Now that the great Qantas shareholder robbery has failed, the flying ‘roo is back in denial over minor matters like customer satisfaction and the end of the age of propellers.

Qantas CEO Geoff Dixon stunned the world’s major tourism wholesalers who met in Brisbane this week by attacking Virgin Blue’s impending introduction of small Embraer E-jets.

Instead he argued that its use of turbo-prop Q400s would “work amazingly well with about 20-30% lower costs against the potential of the Embraer which Virgin is bringing in.”

What the?

There isn’t even a third world or developing market left which hasn’t embraced the use of new fangled light weight jets versus turbo props for secondary regional routes.

Qantas has sunk several hundred million dollars into a long, thin misery tube called the Q400 (made by Canada’s Bombardier company) believing that it has some automatic call on a market segment that hasn’t been challenged by the speed or smoother altitudes available to jets since Ansett disgraced itself with a stuffy little jet, also from Bombardier, called the CRJ-200.

It is true that the Q400 uses less fuel than any jet over short distances.

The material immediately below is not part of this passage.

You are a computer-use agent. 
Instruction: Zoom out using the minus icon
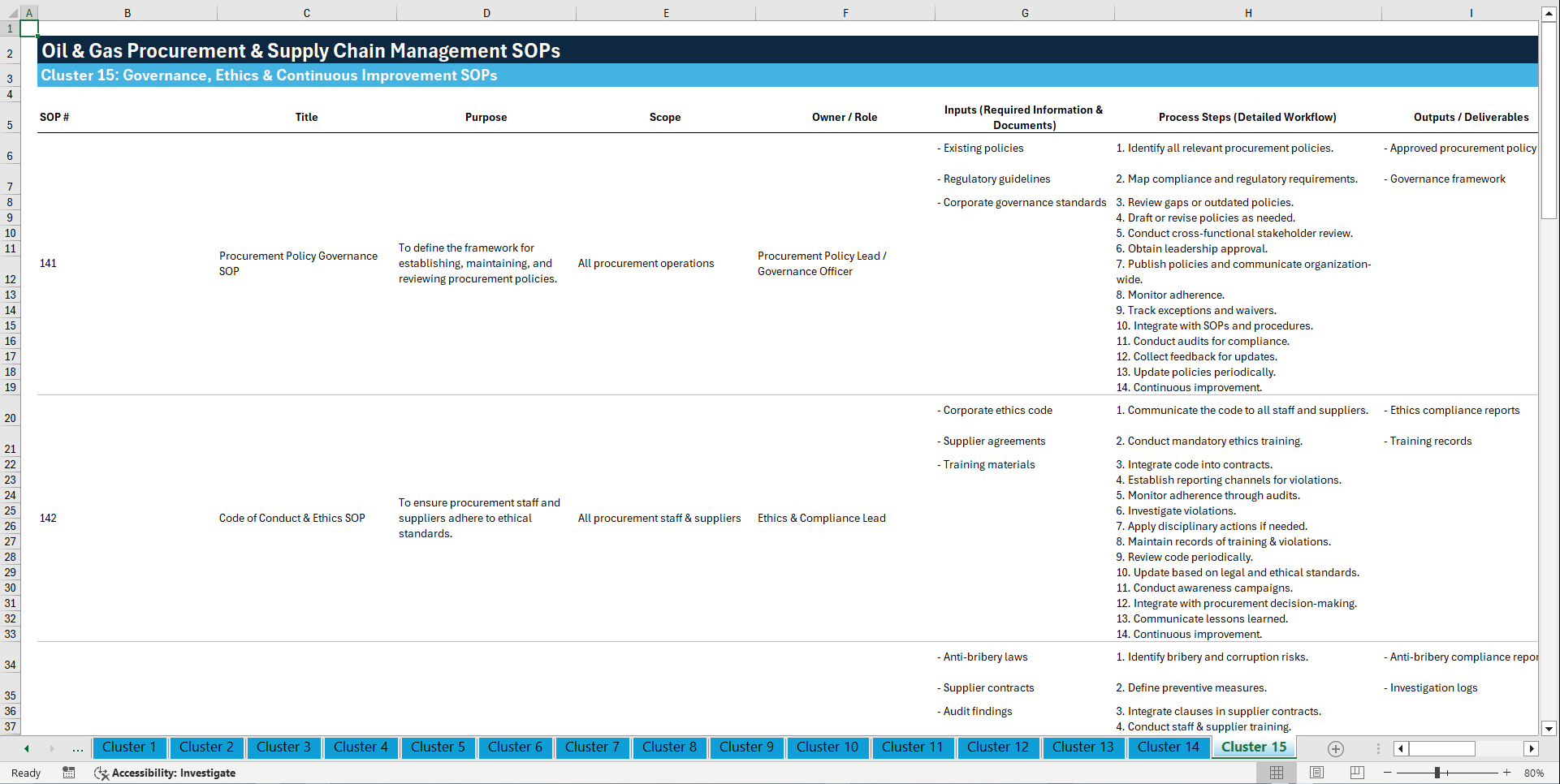pyautogui.click(x=1388, y=773)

But Qantas imposes the turbo-props on its regional monopoly over longer distances, even Canberra-Brisbane. Virgin Blue’s CEO, Brett Godfrey, says route number one for the E-jets will be Brisbane-Hobart, and we hear that Adelaide to Perth, and 16 other routes where not even Qantas would try to get away with a turbo-prop, will not be far behind.

Somehow, Qantas is missing the point of a multi-billion dollar attack on what were cash cow smaller town routes where people were supposed to tolerate longer journeys and hours wasted making connections on trips that will now be done non-stop.

An airline insider of note has written to Crikey blowing the cover on customer dissatisfaction with Qantas/Jetstar following the bagging it copped in the latest Choice survey.

The person says:

Qantas’ own research, conducted regularly by ANOP, and
which I have seen copies of, over the years, comes up with very similar results.

The simple fact is that if you work for any reasonably sized Australian organization, fly domestically quite a bit, then do some international flying, plus put any value in their Frequent Flyer scheme, then who else can you fly?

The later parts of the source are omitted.